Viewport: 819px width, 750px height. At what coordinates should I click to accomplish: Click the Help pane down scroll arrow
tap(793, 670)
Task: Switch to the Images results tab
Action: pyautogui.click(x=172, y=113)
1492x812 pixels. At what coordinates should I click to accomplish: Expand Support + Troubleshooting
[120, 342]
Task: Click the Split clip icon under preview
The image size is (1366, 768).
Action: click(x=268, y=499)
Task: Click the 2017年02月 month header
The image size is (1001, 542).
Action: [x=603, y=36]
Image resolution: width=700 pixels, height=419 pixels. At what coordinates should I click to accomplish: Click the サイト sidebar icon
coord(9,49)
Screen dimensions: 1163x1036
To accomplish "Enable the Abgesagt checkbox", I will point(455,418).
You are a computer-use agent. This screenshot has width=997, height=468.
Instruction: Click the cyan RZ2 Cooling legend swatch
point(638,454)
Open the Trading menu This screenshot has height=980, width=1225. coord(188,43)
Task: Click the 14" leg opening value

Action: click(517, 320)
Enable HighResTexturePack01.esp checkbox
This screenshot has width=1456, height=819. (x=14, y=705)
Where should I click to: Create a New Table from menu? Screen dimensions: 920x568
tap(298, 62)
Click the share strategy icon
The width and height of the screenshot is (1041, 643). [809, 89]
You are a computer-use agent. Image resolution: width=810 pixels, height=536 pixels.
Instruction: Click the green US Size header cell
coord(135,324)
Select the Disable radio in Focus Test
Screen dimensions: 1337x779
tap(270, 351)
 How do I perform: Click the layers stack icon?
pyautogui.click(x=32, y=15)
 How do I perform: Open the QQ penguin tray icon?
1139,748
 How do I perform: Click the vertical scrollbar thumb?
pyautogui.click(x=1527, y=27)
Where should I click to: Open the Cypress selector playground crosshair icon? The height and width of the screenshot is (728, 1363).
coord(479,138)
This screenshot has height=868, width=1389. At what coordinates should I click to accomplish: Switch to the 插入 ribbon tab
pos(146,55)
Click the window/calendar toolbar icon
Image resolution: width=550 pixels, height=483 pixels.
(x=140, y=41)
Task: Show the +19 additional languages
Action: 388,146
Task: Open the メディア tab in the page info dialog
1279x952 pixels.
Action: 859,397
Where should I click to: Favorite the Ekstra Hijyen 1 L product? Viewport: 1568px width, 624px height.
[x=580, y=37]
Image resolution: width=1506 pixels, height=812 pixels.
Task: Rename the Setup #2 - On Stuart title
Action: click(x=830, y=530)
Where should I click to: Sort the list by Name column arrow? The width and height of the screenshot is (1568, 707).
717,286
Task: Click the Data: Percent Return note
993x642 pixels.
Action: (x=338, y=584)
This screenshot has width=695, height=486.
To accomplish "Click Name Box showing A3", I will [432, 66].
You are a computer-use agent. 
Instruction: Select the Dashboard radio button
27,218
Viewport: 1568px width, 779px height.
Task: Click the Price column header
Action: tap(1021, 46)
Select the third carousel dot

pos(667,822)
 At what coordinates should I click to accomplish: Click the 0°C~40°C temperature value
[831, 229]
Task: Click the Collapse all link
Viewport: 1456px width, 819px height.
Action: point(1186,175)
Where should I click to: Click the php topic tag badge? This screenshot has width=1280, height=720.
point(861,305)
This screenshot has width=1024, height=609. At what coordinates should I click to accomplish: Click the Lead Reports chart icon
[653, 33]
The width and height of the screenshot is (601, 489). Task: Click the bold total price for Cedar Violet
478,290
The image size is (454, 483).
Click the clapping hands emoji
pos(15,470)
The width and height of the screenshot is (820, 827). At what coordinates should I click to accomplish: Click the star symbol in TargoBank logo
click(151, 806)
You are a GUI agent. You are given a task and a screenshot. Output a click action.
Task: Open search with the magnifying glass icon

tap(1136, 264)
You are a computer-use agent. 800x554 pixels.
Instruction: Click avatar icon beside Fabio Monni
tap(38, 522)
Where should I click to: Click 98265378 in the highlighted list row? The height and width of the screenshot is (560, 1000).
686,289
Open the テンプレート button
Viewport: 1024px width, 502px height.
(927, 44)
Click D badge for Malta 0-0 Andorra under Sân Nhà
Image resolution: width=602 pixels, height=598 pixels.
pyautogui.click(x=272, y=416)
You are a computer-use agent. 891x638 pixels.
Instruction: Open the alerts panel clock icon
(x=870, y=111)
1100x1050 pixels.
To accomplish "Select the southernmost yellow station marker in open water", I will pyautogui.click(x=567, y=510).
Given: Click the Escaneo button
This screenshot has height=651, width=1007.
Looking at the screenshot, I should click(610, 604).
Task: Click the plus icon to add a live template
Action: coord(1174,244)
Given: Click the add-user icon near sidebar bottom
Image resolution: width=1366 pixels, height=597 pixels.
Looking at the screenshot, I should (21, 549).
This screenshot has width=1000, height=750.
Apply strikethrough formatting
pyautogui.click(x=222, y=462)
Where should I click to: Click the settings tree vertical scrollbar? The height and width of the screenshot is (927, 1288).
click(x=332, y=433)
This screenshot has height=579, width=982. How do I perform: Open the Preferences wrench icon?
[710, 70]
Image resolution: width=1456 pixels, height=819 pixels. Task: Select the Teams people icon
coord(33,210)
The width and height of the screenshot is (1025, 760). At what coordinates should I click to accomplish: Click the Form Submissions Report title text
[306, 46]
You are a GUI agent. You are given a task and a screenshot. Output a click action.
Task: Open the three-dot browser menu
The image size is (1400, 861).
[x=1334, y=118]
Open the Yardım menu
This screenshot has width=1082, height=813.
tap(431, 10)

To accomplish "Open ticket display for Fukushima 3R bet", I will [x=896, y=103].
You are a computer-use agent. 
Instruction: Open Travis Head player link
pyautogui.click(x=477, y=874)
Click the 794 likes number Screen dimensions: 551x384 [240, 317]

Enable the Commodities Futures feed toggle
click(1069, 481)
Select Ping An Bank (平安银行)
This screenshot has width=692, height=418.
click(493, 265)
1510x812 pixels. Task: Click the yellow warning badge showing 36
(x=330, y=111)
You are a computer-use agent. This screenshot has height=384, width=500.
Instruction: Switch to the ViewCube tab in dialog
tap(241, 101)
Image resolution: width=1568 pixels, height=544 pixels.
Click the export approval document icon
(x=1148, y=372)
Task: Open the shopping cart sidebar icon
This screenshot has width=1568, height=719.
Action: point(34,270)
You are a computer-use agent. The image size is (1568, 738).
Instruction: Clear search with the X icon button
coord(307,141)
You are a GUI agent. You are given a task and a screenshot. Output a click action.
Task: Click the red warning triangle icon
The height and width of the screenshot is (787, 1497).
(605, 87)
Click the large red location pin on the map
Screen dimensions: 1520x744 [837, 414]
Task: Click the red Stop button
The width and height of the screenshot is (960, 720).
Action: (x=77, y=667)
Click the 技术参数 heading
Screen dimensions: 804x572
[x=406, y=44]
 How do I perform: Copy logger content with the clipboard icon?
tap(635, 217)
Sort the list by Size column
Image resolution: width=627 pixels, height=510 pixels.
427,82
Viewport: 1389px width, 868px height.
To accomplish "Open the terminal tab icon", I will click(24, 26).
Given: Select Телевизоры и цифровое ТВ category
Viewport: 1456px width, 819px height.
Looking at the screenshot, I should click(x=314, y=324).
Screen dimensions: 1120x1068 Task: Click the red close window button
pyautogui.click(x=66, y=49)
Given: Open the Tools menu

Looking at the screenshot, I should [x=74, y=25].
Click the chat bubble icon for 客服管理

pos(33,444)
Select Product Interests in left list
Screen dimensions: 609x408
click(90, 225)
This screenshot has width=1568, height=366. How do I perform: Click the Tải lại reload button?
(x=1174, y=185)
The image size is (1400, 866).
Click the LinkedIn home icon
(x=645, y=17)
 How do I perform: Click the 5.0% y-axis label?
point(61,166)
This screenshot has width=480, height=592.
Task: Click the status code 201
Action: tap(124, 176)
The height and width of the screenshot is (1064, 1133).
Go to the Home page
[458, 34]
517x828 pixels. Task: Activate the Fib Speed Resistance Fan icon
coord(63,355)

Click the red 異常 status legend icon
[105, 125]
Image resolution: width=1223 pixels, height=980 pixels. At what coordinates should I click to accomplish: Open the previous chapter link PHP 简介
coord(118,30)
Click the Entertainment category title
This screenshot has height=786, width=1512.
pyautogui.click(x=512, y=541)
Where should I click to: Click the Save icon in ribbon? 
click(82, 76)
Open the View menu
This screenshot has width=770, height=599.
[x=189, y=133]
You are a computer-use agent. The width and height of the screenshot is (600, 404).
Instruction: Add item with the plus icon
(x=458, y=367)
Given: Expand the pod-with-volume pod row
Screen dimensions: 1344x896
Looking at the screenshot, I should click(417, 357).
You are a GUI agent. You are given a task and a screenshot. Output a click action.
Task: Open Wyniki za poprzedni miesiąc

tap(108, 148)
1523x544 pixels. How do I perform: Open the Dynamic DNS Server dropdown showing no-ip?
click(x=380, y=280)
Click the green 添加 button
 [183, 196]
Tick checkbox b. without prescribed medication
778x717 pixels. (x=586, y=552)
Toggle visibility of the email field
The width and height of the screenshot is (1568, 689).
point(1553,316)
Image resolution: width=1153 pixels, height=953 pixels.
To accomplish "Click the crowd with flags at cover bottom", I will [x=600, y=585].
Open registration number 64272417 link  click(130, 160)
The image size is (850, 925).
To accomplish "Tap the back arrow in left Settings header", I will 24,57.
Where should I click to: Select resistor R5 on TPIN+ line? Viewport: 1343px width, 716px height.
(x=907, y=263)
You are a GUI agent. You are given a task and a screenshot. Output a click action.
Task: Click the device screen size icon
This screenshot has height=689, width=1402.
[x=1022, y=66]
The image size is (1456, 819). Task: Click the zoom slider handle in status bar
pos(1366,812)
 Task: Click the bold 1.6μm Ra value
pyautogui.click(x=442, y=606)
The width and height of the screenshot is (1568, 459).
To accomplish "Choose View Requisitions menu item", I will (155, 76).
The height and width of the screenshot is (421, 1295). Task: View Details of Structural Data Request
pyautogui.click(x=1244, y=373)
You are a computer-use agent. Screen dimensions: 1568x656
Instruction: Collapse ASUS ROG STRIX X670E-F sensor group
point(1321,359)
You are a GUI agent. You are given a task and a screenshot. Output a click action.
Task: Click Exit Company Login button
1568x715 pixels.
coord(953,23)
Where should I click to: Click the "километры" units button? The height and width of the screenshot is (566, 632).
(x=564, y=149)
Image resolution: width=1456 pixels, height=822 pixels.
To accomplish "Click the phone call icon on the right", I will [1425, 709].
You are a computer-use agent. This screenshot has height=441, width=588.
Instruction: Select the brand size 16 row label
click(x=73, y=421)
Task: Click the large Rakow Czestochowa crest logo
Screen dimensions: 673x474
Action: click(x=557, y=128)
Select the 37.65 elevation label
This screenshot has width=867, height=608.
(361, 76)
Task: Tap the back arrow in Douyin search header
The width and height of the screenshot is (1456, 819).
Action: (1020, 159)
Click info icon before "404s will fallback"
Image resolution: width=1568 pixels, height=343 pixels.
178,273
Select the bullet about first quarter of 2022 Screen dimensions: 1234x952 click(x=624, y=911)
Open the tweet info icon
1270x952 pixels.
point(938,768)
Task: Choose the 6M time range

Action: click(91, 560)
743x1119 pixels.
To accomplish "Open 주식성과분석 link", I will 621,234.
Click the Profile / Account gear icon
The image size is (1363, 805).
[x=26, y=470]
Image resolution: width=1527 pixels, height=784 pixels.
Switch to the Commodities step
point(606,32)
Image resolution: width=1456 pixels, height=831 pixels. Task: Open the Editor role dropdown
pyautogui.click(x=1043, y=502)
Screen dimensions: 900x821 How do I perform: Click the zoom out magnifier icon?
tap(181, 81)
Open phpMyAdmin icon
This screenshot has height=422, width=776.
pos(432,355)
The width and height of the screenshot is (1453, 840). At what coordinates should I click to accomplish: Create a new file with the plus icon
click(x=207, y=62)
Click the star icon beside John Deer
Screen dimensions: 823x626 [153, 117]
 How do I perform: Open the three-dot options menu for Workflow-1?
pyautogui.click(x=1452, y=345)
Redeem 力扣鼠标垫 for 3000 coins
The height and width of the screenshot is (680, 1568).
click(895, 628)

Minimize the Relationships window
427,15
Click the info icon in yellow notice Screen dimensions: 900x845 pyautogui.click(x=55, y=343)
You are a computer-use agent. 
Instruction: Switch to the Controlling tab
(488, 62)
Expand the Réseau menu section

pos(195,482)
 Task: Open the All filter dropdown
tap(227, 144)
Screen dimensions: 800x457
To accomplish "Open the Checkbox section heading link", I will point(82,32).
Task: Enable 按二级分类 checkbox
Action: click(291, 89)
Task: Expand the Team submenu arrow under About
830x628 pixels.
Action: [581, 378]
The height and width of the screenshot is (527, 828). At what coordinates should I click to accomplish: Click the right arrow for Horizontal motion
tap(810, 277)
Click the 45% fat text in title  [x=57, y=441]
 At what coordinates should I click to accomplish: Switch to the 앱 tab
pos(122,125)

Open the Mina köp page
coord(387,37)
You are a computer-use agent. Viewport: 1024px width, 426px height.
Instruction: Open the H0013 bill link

▶ CHALLENGE:
Could you give the data again from the line containing "How do I perform: Click the layers" through the line containing "Action: (x=338, y=584)", swapping "Where should I click to" for "Where do I click to" and leaving everything else unchanged?

▶ THE RESPONSE:
 How do I perform: Click the layers stack icon?
pyautogui.click(x=32, y=15)
 How do I perform: Open the QQ penguin tray icon?
1139,748
 How do I perform: Click the vertical scrollbar thumb?
pyautogui.click(x=1527, y=27)
Where do I click to: Open the Cypress selector playground crosshair icon? The height and width of the screenshot is (728, 1363).
coord(479,138)
This screenshot has height=868, width=1389. At what coordinates should I click to accomplish: Switch to the 插入 ribbon tab
pos(146,55)
Click the window/calendar toolbar icon
Image resolution: width=550 pixels, height=483 pixels.
(x=140, y=41)
Task: Show the +19 additional languages
Action: 388,146
Task: Open the メディア tab in the page info dialog
1279x952 pixels.
Action: 859,397
Where do I click to: Favorite the Ekstra Hijyen 1 L product? Viewport: 1568px width, 624px height.
[x=580, y=37]
Image resolution: width=1506 pixels, height=812 pixels.
Task: Rename the Setup #2 - On Stuart title
Action: click(x=830, y=530)
Where do I click to: Sort the list by Name column arrow? The width and height of the screenshot is (1568, 707).
717,286
Task: Click the Data: Percent Return note
993x642 pixels.
Action: (x=338, y=584)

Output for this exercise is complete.